Easter Monday seemed the perfect time for us to revisit the Hermitage that sits on Mount Alvernia, at 206 feet above sea level, the highest elevation in the Bahamas. From our earlier posts, you might remember that the builder, Father Jerome, after building a bunch of churches all over the islands, came to Cat Island in his early 60’s to single-handedly HAND-build, with local stone, a little hermitage and chapel to spend his final years as a hermit.  Yeah, we think it’s a very cool place and we’re excited to share it with our friends.

We took the dinghies ashore and headed to the base of Mount Alvernia.

The “billy goat” portion of the hike begins with the Stations of the Cross, from Station 1, “Jesus Christ is condemned to death” to Station 14 when the stone is rolled away to reveal an empty tomb.

At the top, you find the Hermitage is much smaller than it looks from below.

PS. Terry, we were honored to be there. Cum deo, ipsi vivent in aeternum.

Galliot gems

First, a forgotten tidbit. While walking the beach some time back, Susie found a tiny bit of something that looked like a little plant/flower. She’d found a green one of these earlier in our trip but without the stem.
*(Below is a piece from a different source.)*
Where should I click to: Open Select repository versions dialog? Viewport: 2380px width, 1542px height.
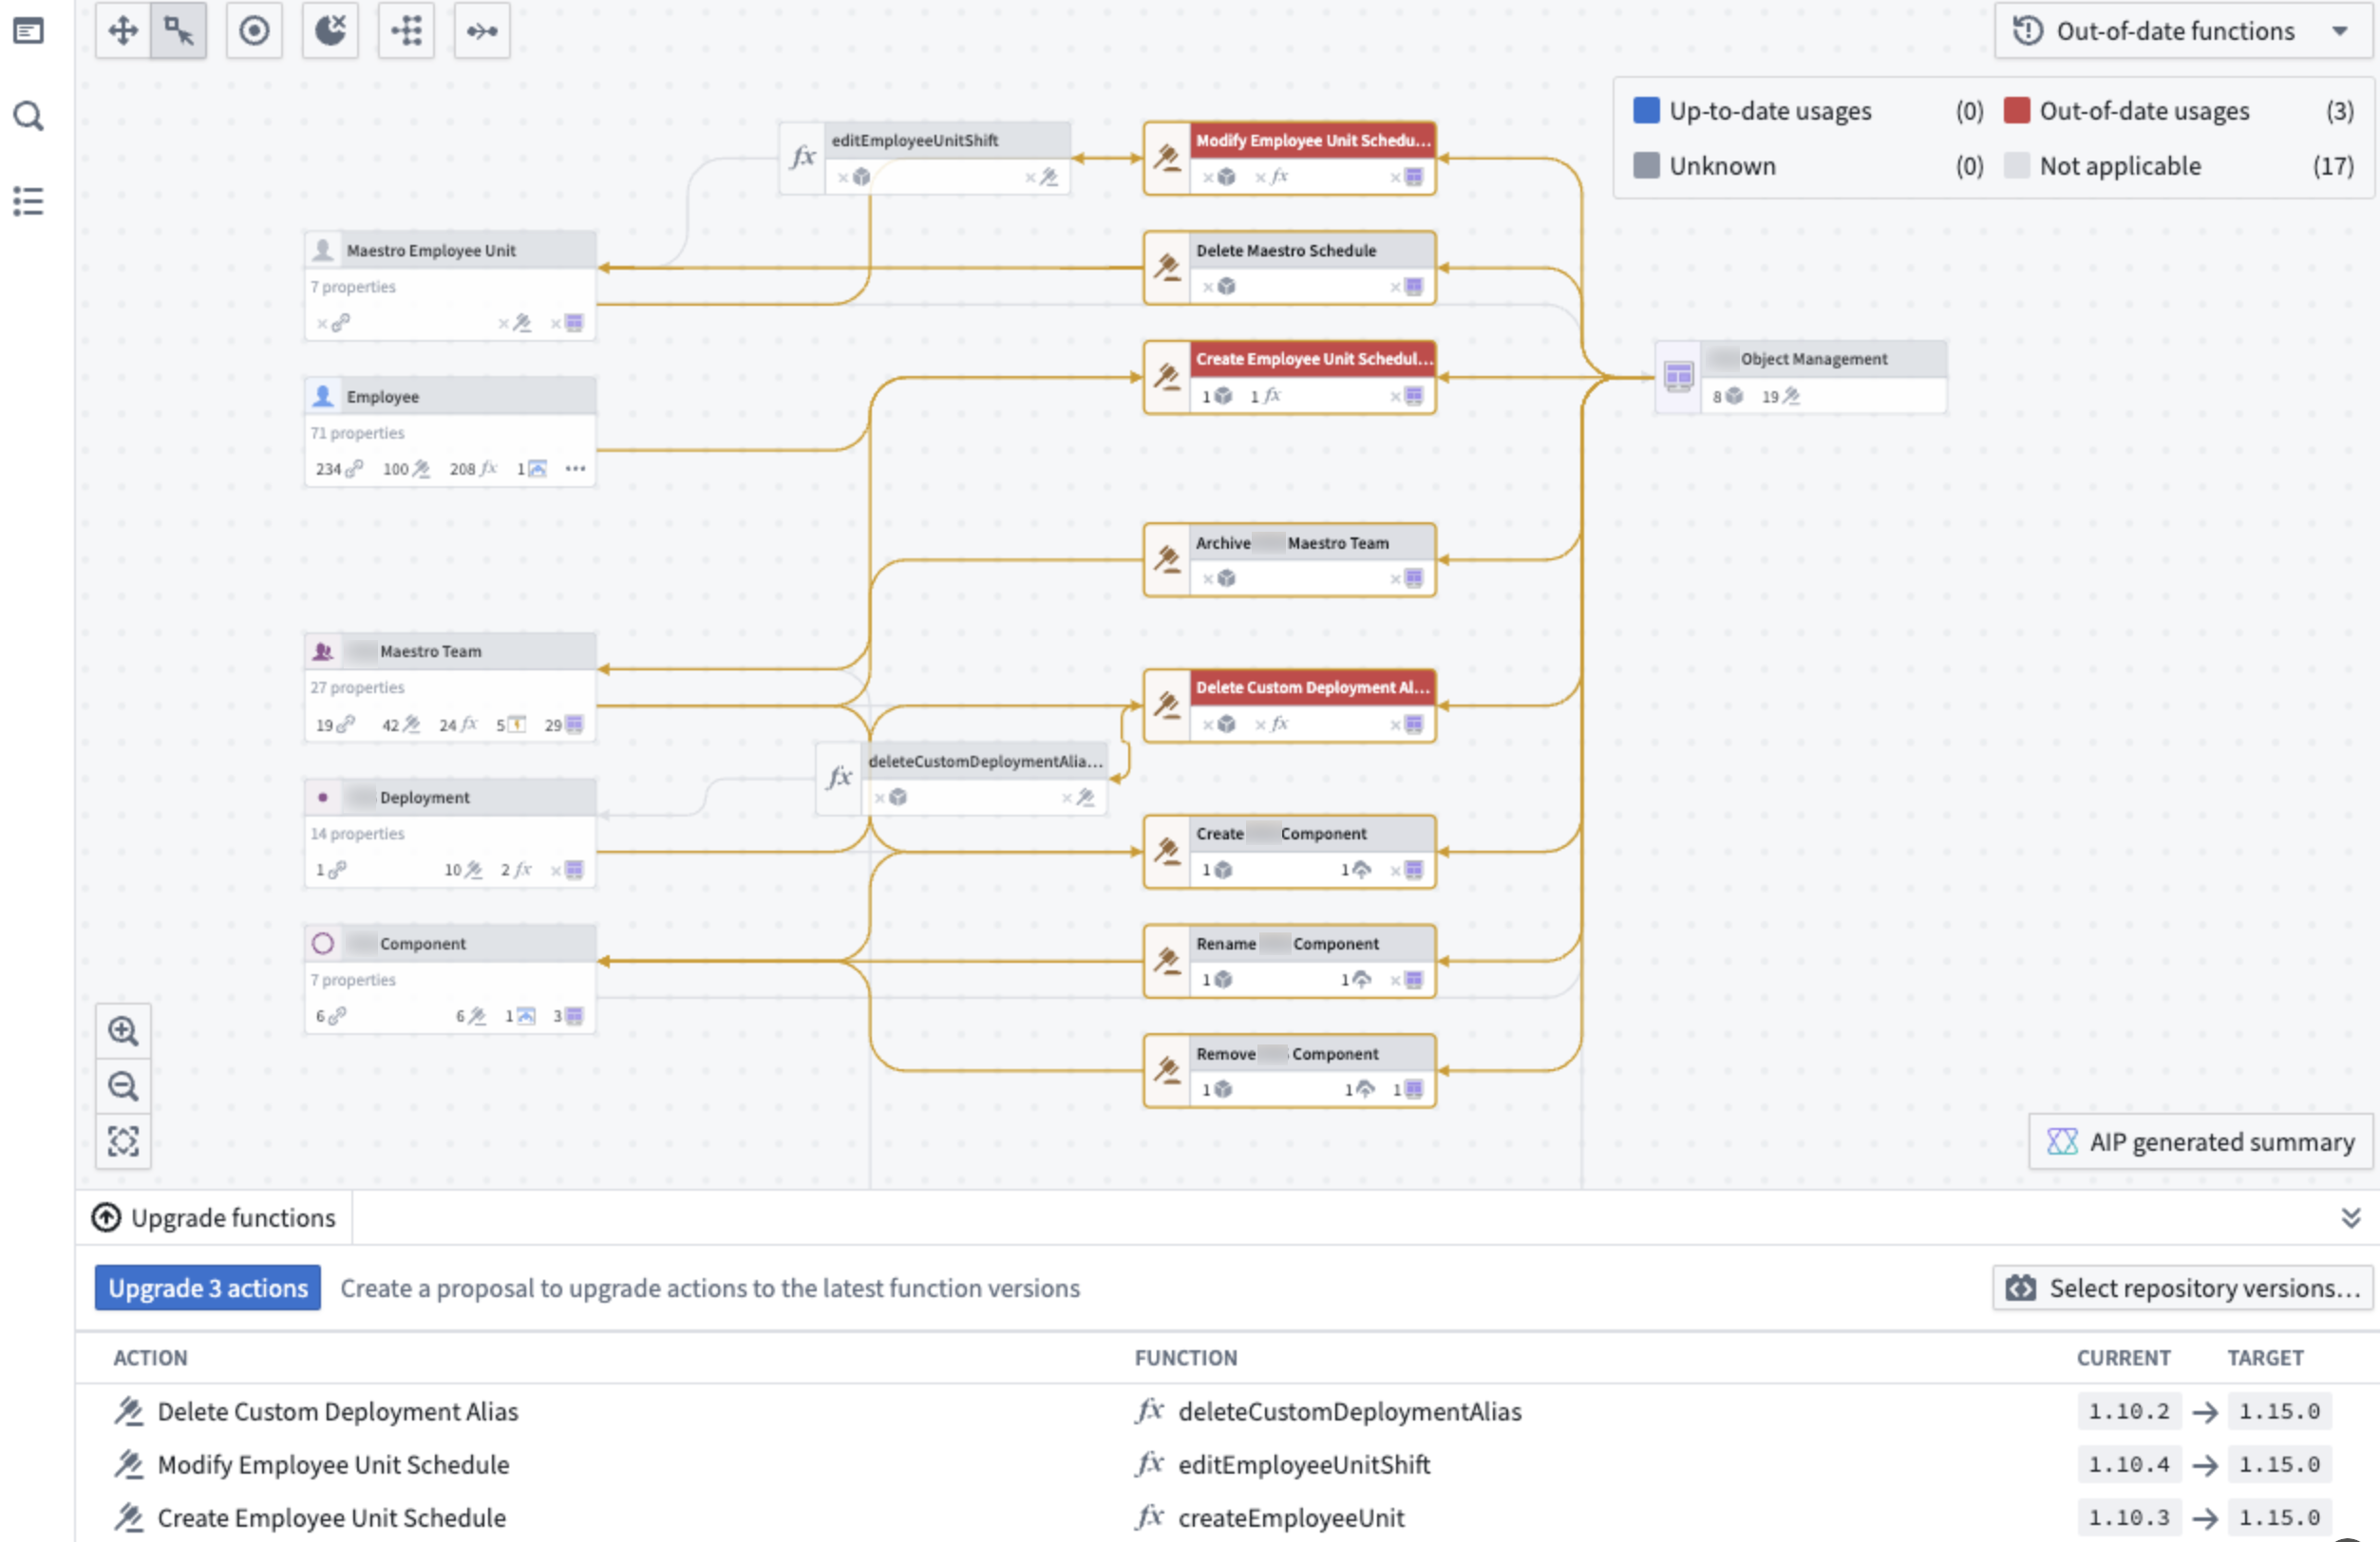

This one she carefully guarded during the rest of our explorations that day by tucking it into a compartment in the dinghy. And then she forgot it. Weeks – and many dinghy rides – later, she remembered the little “flower” and (hopefully) opened the compartment to retrieve it.

Tada! Susie’s forgotten treasure.

A calcified single cup of Acetabularia – Mermaids Wine Glass, which is actually an algae!
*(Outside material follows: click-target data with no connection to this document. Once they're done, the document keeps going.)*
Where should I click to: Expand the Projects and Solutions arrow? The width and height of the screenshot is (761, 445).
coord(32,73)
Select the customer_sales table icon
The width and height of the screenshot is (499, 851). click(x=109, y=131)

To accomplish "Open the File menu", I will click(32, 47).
Now back to the weekend: to stage for a Sunday crossing to Cat Island, we moved from Big Majors to Galliot Cay Saturday morning. We’d read of a good area to snorkel nearby, so we grabbed the gear and headed out. What a spot! Just off a small island, there is this smallish (50 yards square) area of the most beautiful stuff.

First things first. Susie snagged the underwater camera to get a shot of our “Jacques” (Todd), who loves being in the water and swims like a fish!

Once the camera was returned, he happily headed off to capture images of the large reef while the rest of us continued exploring.


Sprinkled in were some really beautiful corals. What’s still amazing to fathom is that they are living, growing organisms, not rocks…


He captured so many beautiful fish and other critters………


We also found more Christmas Tree Worms:


After snorkeling until we were pruney, we headed to a nearby island to explore and dry out.


Not much was found on the beach, but in the shallows, our group still found interesting things!


Sufficiently dried out, we went home to shower the salt away.

I mean, seriously, check out that goofy snorkel hair!